Depressed Mode is a death/doom/funeral doom metal band from Finland.

History 
Depressed Mode was formed in 2005 as a solo project of Ossy Salonen. Tomppa Turpeinen later joined as guitarist and Natalie Koskinen (Shape of Despair) as second vocalist. The band was signed by Firebox Records and recorded their first album Ghosts of Devotion with drummer Marko Tommila. 

Jori Haukio left the band in late 2007, and Teemu Heinola took his place as a guitarist.

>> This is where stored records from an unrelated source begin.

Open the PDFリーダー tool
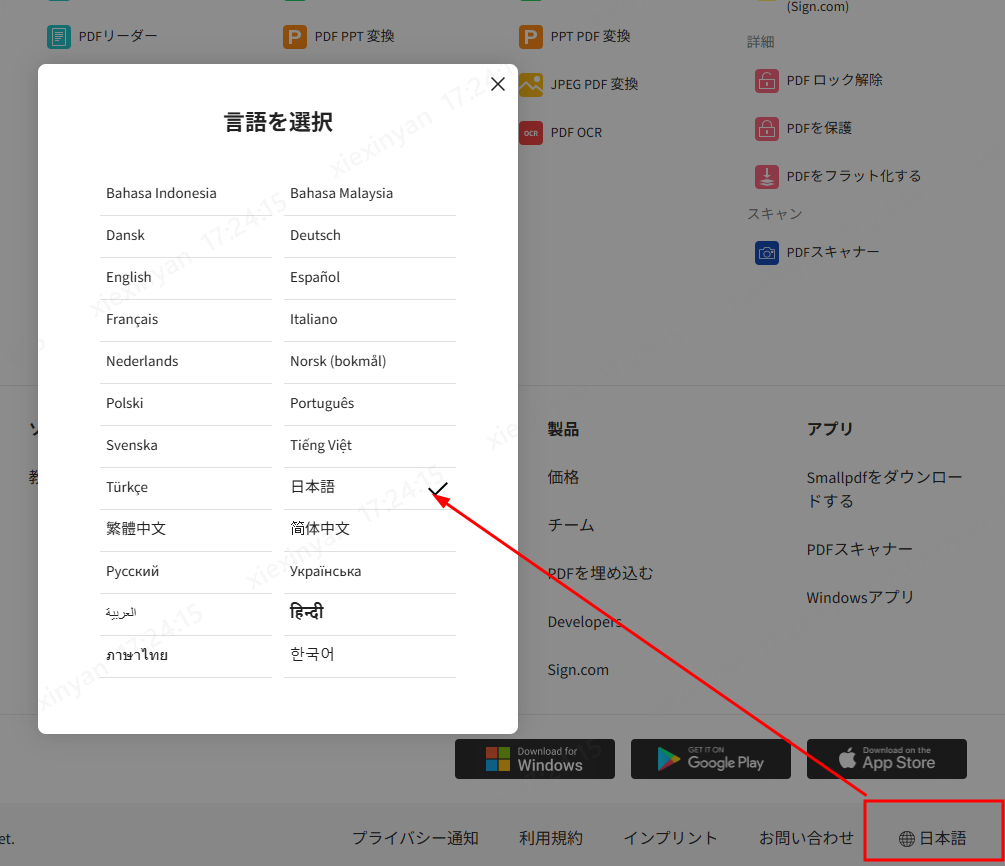1005x866 pixels. [118, 36]
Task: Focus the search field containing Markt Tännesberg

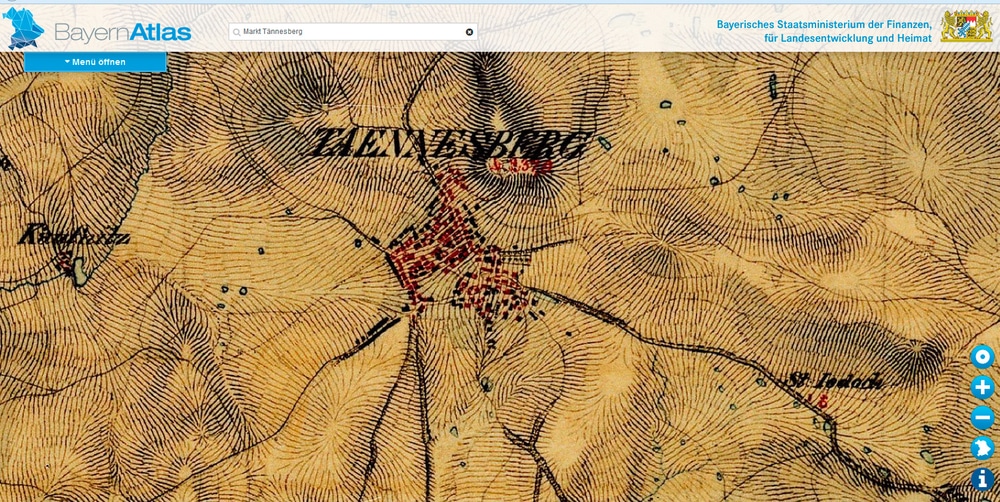Action: click(x=350, y=32)
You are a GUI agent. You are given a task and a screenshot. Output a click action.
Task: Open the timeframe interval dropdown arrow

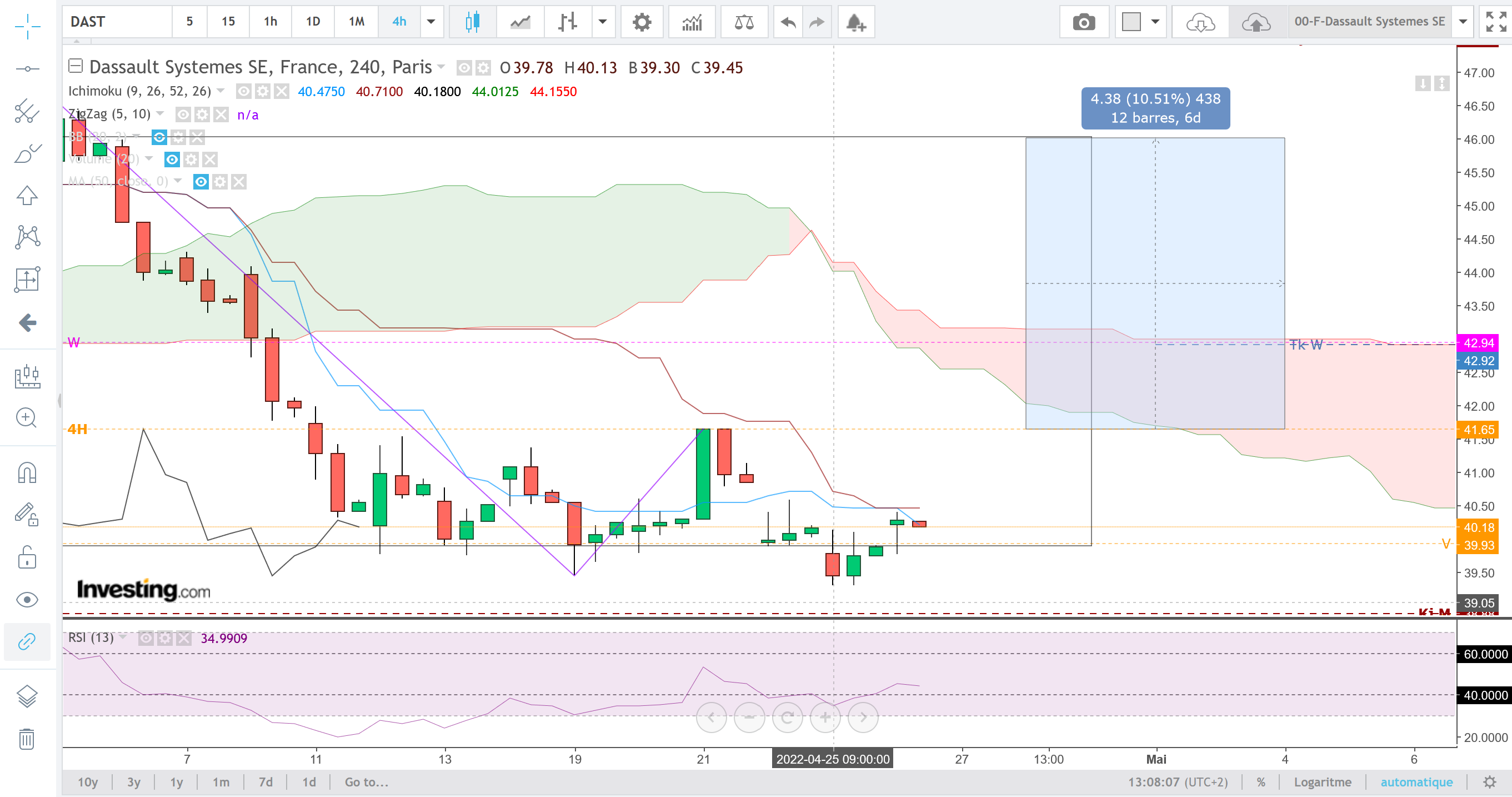pyautogui.click(x=431, y=22)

Marko Tommila left the band in 2008 and Iiro Aittokoski replaced him.

The band recorded its second album ..For Death in summer 2008, which was released in February 2009; Kerrang! gave the album a 3/5 rating.

In a 2018 interview with doom-metal.com regarding Depressed Mode, vocalist Natalie Koskinen stated  that nobody actively placed it to the side, but "life happened and Ossi wanted to centralize on his main work and family." Koskinen aired skepticism that Depressed Mode would ever be active again.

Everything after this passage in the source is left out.